Al final, probaron desde cien metros, el alcance máximo de sus armas. Lizzie volvió a dar en el blanco y Robert, sir George y Henry fallaron por completo. Jay, que iba a disparar en último lugar, estaba firmemente decidido a no dejarse derrotar por la chica. Se lo tomó con calma, respiró hondo, apuntó cuidadosamente, contuvo la respiración y apretó suavemente el gatillo… rompiendo la pata posterior del blanco.

Y eso que las mujeres no sabían disparar. Lizzie los había vencido a todos. Jay estaba admirado.
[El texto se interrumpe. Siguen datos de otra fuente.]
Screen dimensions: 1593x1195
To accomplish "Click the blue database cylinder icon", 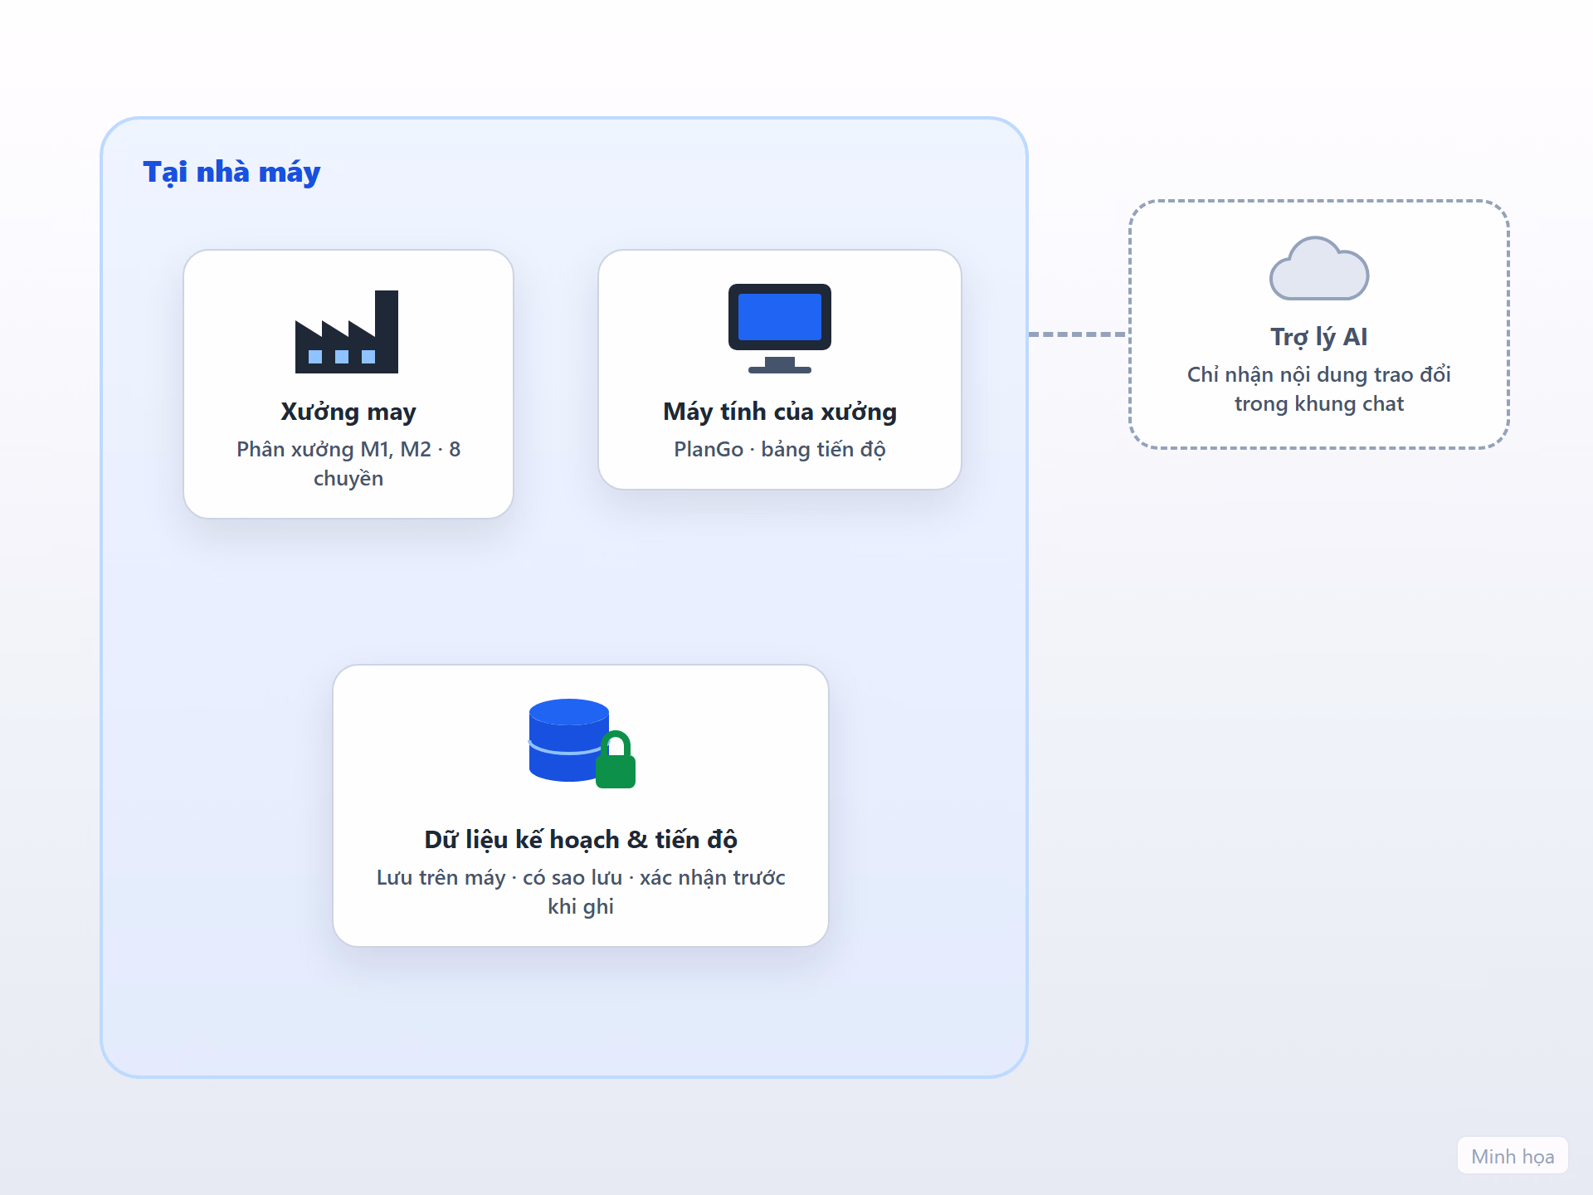I will [x=569, y=740].
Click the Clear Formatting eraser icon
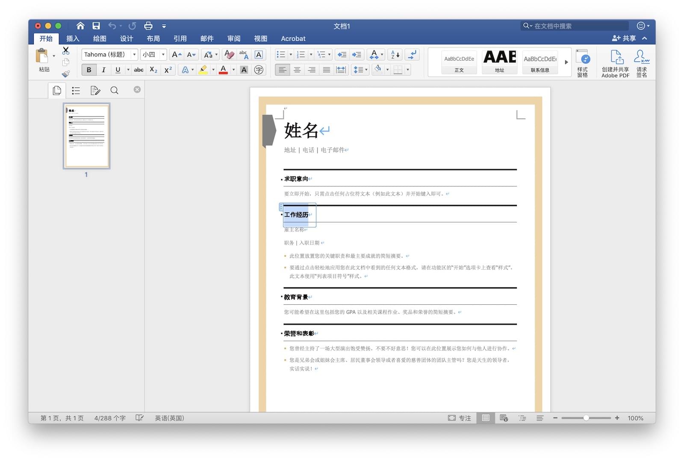 click(x=229, y=55)
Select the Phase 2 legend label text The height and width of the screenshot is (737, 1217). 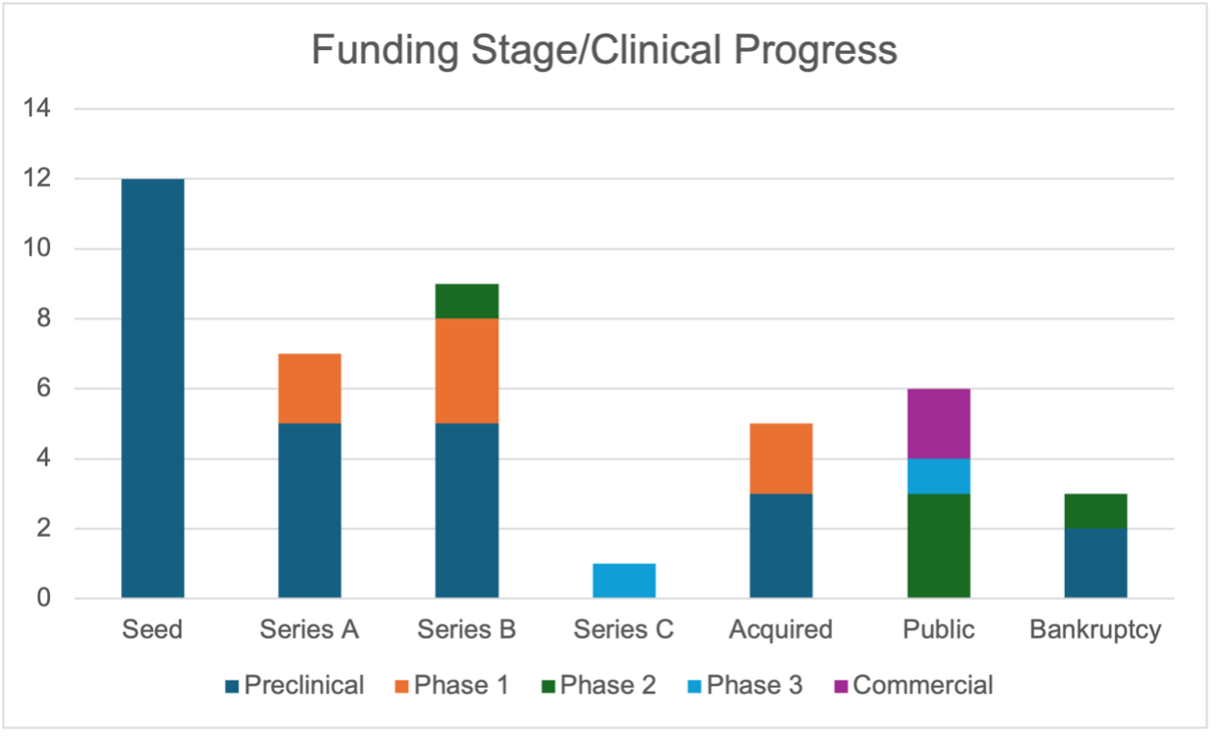608,685
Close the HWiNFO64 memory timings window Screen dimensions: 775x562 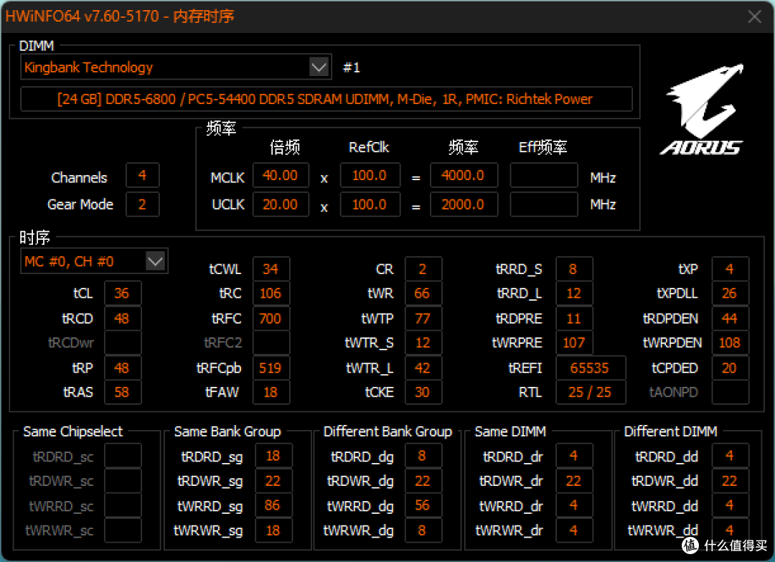(x=754, y=17)
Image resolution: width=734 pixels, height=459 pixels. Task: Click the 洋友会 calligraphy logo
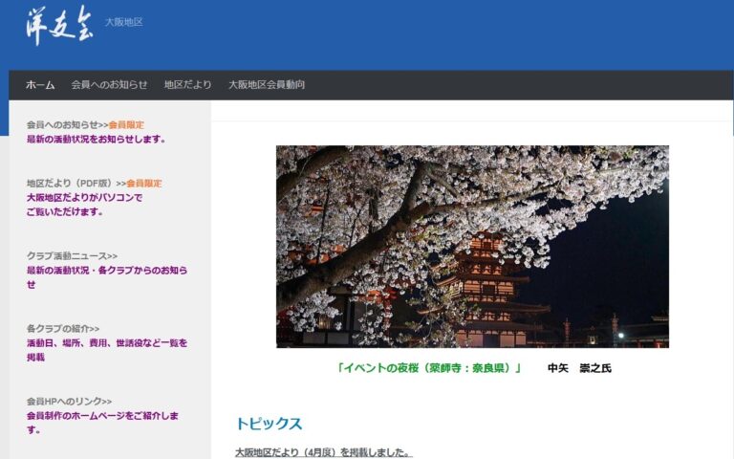tap(60, 22)
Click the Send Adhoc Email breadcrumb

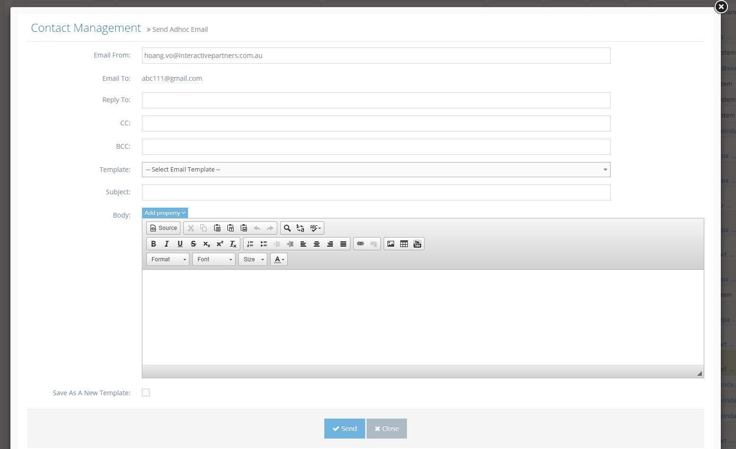tap(180, 29)
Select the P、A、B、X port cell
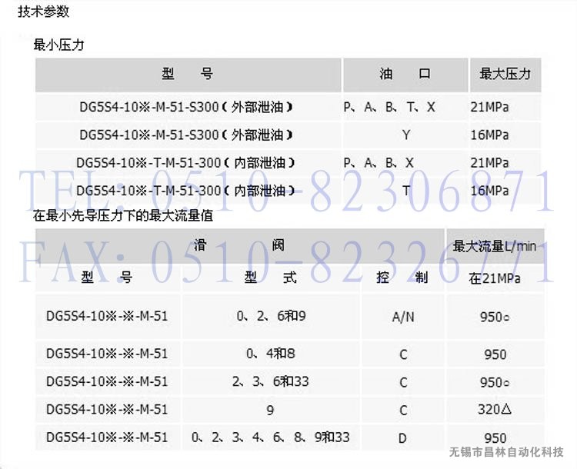 click(379, 163)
—Supongo que no querrá usted incorporarse a mi regimiento, ¿verdad? —le dijo Jay en tono de chanza—. Pocos hombres son capaces de disparar así.

Los mozos sacaron a las jacas de las cuadras. Las jacas
Highland
tenían las patas más firmes que los caballos en terreno accidentado.

Los jinetes montaron y abandonaron el patio.

Mientras bajaban al valle, Henry Drome trabó conversación con Lizzie. Sin nada con qué distraerse, Jay volvió al tema del rechazo de su padre, el cual le ardía en el estómago como una úlcera. Pensó que no hubiera tenido que esperar otra cosa, pues su padre siempre había favorecido a Robert, pero el hecho de no ser un bastardo sino el hijo de lady Jamisson había dado alas a su insensato optimismo, induciéndole a creer que esta vez su padre sería justo con él. Sin embargo, su padre jamás había sido justo.

Pensó que ojalá fuera hijo único y deseó la muerte de Robert. Si aquel día su hermano sufriera un accidente y muriera, se acabarían todas sus preocupaciones.